TW: I think what I said before, technology is important. If there is an emphasis on maybe not having the -H any more, the heat recovery any more, how do we compensate for 60 per cent of electric energy that is being lost. There are various possibilities and front motors is one possibility. It's not that we are absolutely stuck on implementing front motors but we have to discuss all possible technologies that can compensate for the lack of power.
Robert, your thoughts on this.
RF: I think that all technologies are welcome - but I think it's also the key element of what we're looking at from the engine point of view is to keep the cost down. So, if going to four-wheel drive or whatever combination we have of that is going to increase cost, then it defeats the object of where we're going.
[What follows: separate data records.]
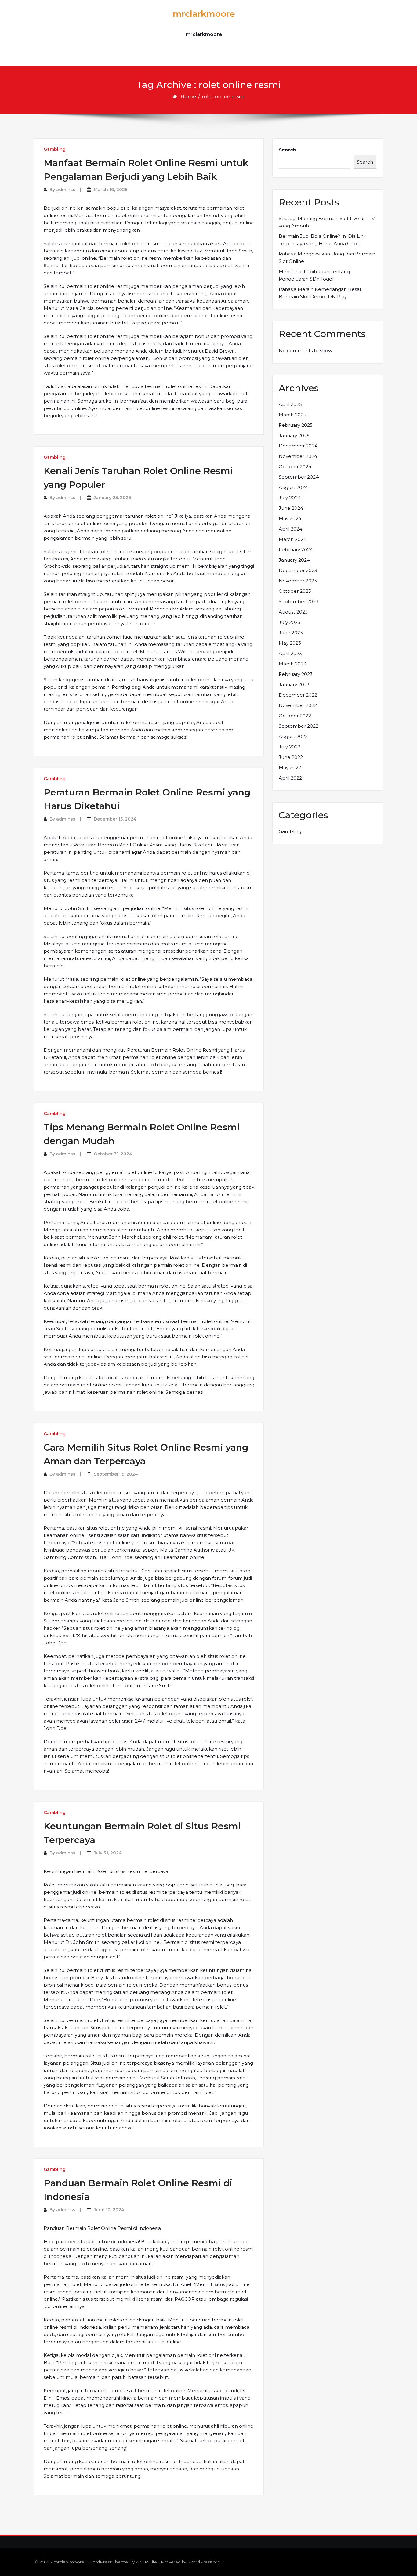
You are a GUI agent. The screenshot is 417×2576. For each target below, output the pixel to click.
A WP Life (146, 2562)
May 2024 (290, 518)
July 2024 (290, 498)
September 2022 (298, 726)
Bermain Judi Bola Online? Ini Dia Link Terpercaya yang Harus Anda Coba (322, 239)
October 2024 (295, 466)
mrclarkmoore (204, 14)
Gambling (55, 149)
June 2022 (291, 757)
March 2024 (292, 539)
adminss (65, 189)
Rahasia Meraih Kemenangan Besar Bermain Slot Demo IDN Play (320, 292)
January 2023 (294, 684)
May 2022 (290, 767)
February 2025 (296, 425)
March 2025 (292, 415)
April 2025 (290, 404)
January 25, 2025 (112, 497)
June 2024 (291, 508)
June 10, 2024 (109, 2209)
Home (188, 97)
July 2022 (289, 747)
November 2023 (298, 581)
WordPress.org (204, 2562)
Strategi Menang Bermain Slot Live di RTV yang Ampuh (327, 222)
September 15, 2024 (116, 1474)
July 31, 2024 (108, 1853)
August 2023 (293, 612)
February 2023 (296, 674)
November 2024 (298, 456)
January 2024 (294, 560)
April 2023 (290, 653)
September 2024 (299, 477)
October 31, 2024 (113, 1154)
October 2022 (295, 716)
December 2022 (298, 695)
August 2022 (293, 736)
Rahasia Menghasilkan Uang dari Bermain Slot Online (327, 257)
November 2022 (298, 705)
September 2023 (298, 601)
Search (287, 150)
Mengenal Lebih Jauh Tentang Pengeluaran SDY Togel (314, 275)
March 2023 (292, 664)
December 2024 (298, 446)
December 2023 (298, 570)
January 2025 (294, 435)
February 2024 (296, 550)
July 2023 (289, 622)
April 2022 (290, 778)
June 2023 (291, 633)
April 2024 (290, 529)
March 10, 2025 (110, 189)
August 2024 (293, 487)
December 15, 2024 (115, 819)
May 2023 (290, 643)
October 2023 (295, 591)
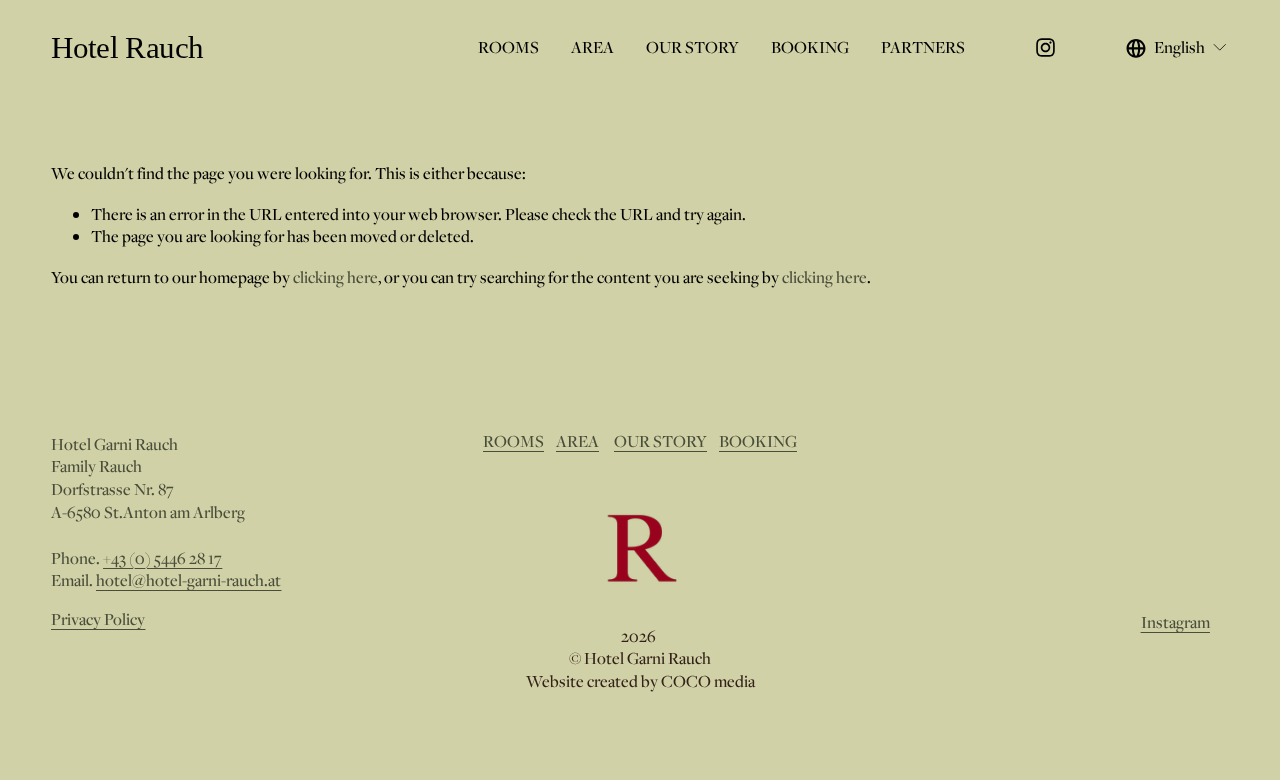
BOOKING (810, 47)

GH: Well, four-wheel drive is entirely doable but like anything else, the details are the math involved. We're talking to Ferrari a little bit about that and they basically came back and said, well, if we get rid of the heat generator and exchanged that for a front-wheel drive regenerative motor, then there simply wasn't enough energy to be recovered. So, you know, you have to be careful. It's the same trap Formula One got itself into when it selected this engine. It seemed like a simple idea but when you started doing the engineering it became very, very complex. Caveat to Mercedes, they got it right. The other teams struggled for a long time. So, I think we have to be very careful before we say "let's just throw a four-wheel drive car out there," because it could be another one of those ones where one team will probably hit a home-run and the rest of us will be struggling with trying to catch up with that. I think simple's better.
ZB: I don't think we yet have a strong technical view. I think we're more focussed on the criteria that we discussed earlier, as far as budget and competitiveness. I think that needs to be addressed. And then what technologies you use within those parameters, I think is to be discussed at a later date but we're certainly not opposed to four-wheel drive.